In other words, "He died of clinical death."

"...most physicians regard cardiac arrest a symptom of death, rather than a cause."


Your next question can take either of two approaches:


Why did his heart stop?

This might include a whole shopping list of factors going back into the history of the subject. Weak heart. Bad genes. Poor diet. Alcohol withdrawal. In a sense, it's the wrong question.


What caused his heart to stop?

We're asking for a cause that is also temporally-associated. Did anything happen just before the death? Anything short, sharp and easily identifiable? Starts with the letter 't'.


Don't forget - Common Law and common sense says that you take your victims as you find them. [LINK]


Sometimes when 'A' is followed by 'B' - it is because 'A' was a direct cause of 'B'.

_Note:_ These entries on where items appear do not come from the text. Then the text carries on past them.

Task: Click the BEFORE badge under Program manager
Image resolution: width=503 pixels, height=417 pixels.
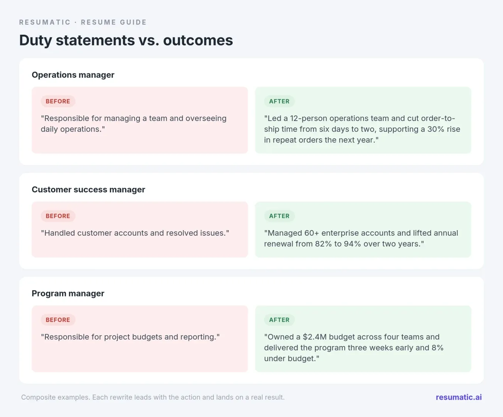Action: click(x=58, y=320)
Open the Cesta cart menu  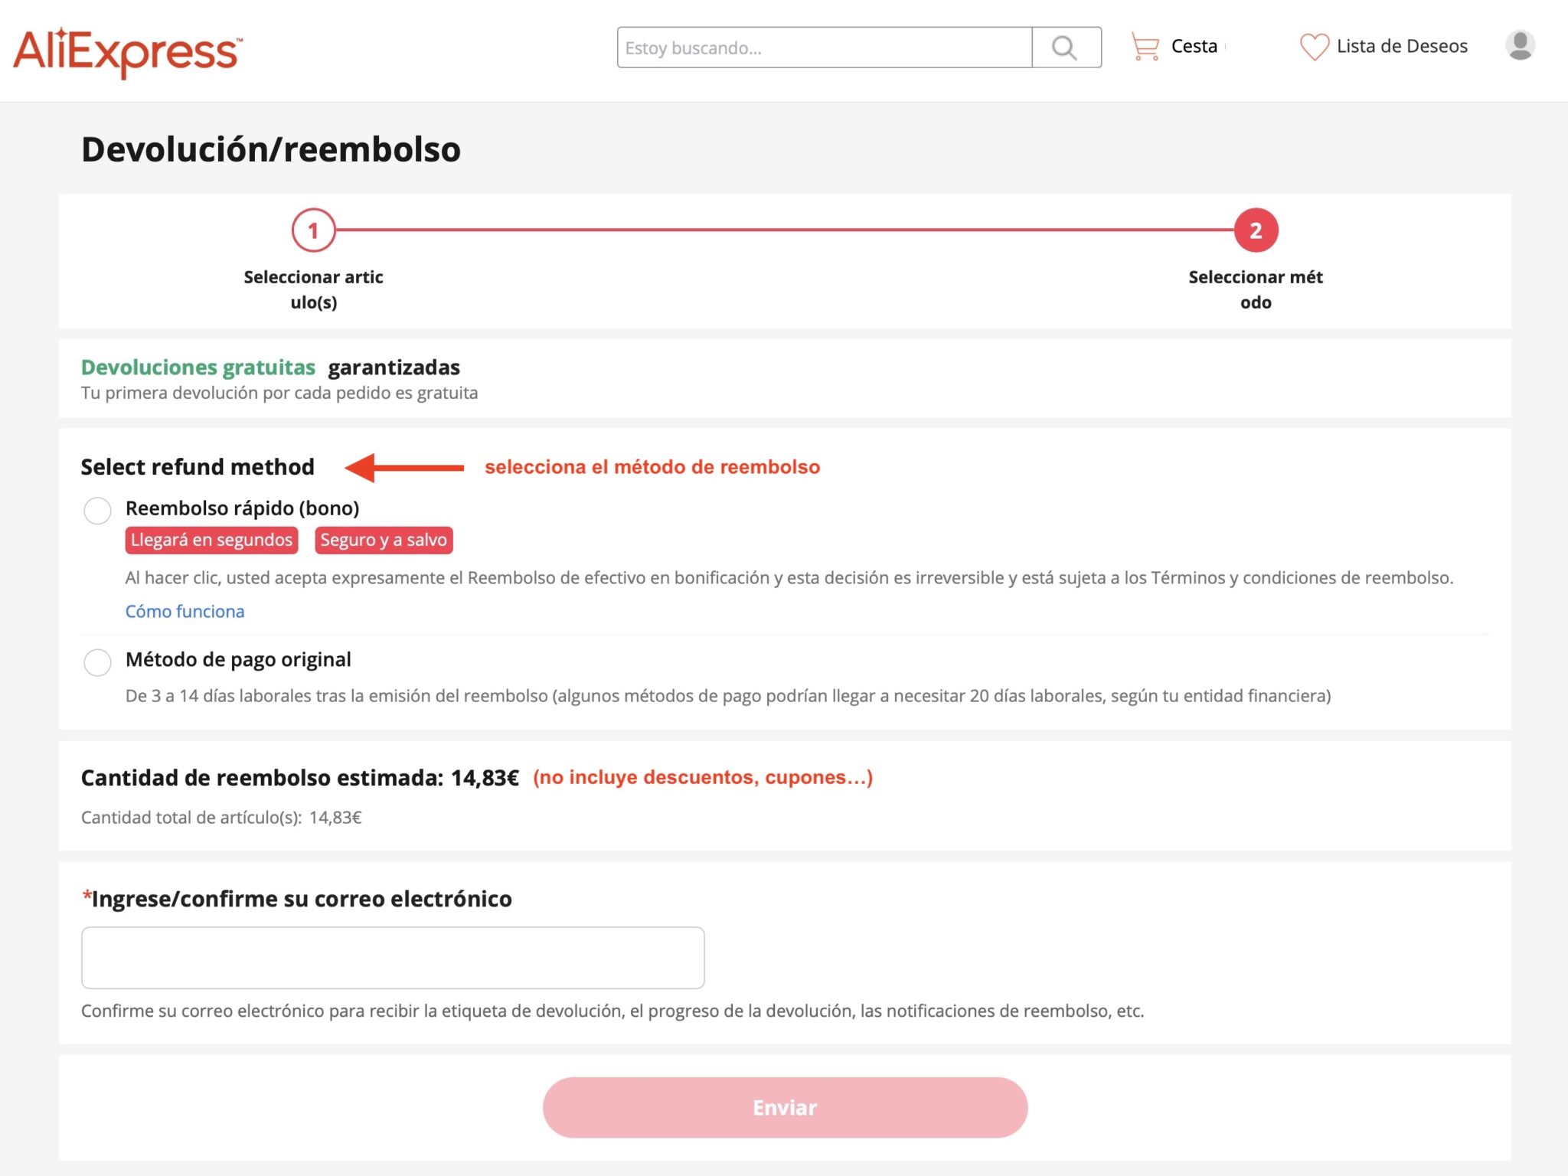(x=1193, y=46)
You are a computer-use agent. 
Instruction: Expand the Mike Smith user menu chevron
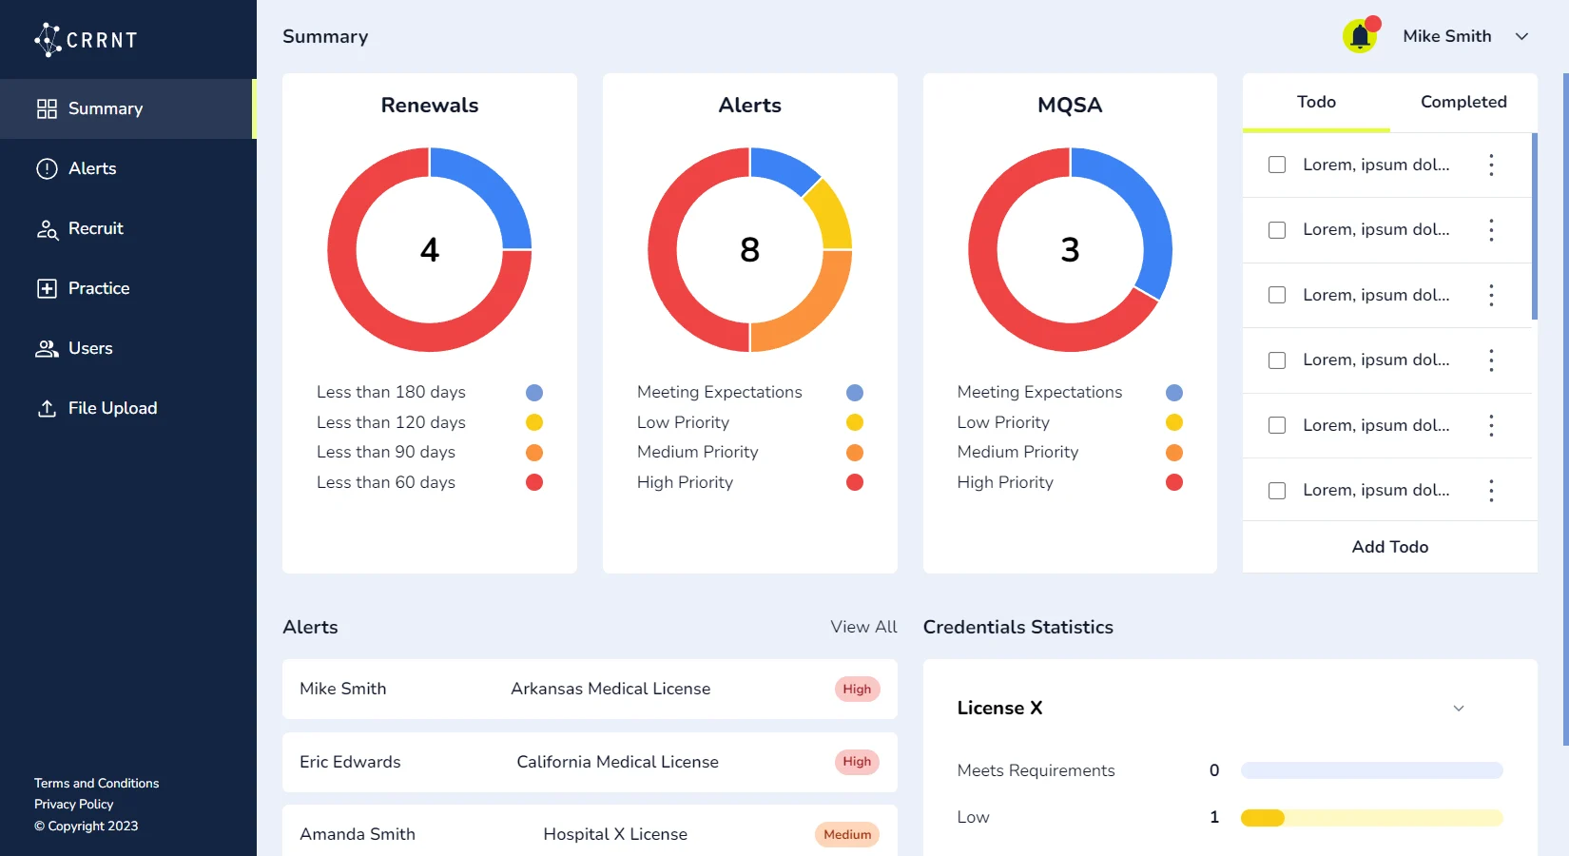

You can apply all the Post hoc ergo propter hoc Latin-gobbledygook you want [LINK], but this cognitive bias exists because it is often extremely accurate. It's how we understand the world. If we abandon real world observations of apparent Cause-and-Effect because they're occasionally wrong, then you might as well unscrew your eyeballs and go hang yourself.

Especially when there are now more than 400 coincidences to try to explain away.

Using Post hoc ergo propter hoc as a defense is the first step to insanity.

And it's the last refuge of scoundrels.